### PAGE EXCERPT
----
From the daily stock price data, I want to sample and select end of the month price. I am accomplishing using the following code.
import datetime
from pandas_datareader import data as pdr
import pandas as pd
end = datetime.date.today()
begin=end-pd.DateOffset(365*2)
st=begin.strftime('%Y-%m-%d')
ed=end.strftime('%Y-%m-%d')
data = pdr.get_data_yahoo("AAPL",st,ed)
mon_data=pd.DataFrame(data['Adj Close'].resample('M').apply(lambda x: x[-2])).set_index(data.index)
The line above selects end of the month data and here is the output.
If I want to select penultimate value of the month, I can do it using the following code.
mon_data=pd.DataFrame(data['Adj Close'].resample('M').apply(lambda x: x[-2]))
Here is the output.
However the index shows end of the month value. When I choose penultimate value of the month, I want index to be 2015-12-30 instead of 2015-12-31.
Please suggest the way forward. I hope my question is clear.
Thanking you in anticipation.
Regards,
Abhishek
I am not sure if there is a way to do it with resample. But, you can get what you want using groupby and TimeGrouper.
import datetime
from pandas_datareader import data as pdr
import pandas as pd
end = datetime.date.today()
begin = end - pd.DateOffset(365*2)
st = begin.strftime('%Y-%m-%d')
ed = end.strftime('%Y-%m-%d')
data = pdr.get_data_yahoo("AAPL",st,ed)
data['Date'] = data.index
mon_data = (
data[['Date', 'Adj Close']]
.groupby(pd.TimeGrouper(freq='M')).nth(-2)
.set_index('Date')
)
simplest solution is to take the index of your newly created dataframe and subtract the number of days you want to go back:
n = 1
mon_data=pd.DataFrame(data['Adj Close'].resample('M').apply(lambda x: x[-1-n]))
mon_data.index = mon_data.index - datetime.timedelta(days=n)
also, seeing your data, i think that you should resample not to ' month end frequency' but rather to 'business month end frequency':
.resample('BM')
----
### INFORMATION SHOWN
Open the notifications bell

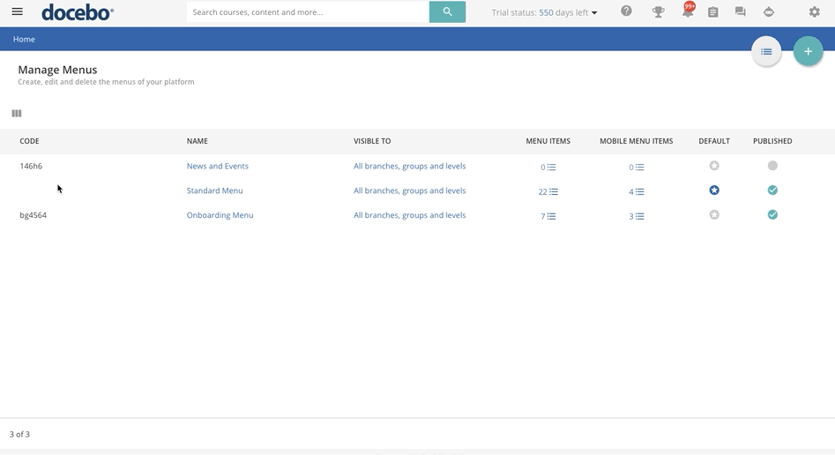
----
### EXERCISE INSTRUCTIONS
1. In the forum thread, which index date does the poster want to see when choosing the penultimate value of the month?
2. From the forum thread, extract word for word the stretch from "The line above" through "you in anticipation.".

### SOLVED TASKS
1. 2015-12-30 instead of 2015-12-31.

2.
The line above selects end of the month data and here is the output.
If I want to select penultimate value of the month, I can do it using the following code.
mon_data=pd.DataFrame(data['Adj Close'].resample('M').apply(lambda x: x[-2]))
Here is the output.
However the index shows end of the month value. When I choose penultimate value of the month, I want index to be 2015-12-30 instead of 2015-12-31.
Please suggest the way forward. I hope my question is clear.
Thanking you in anticipation.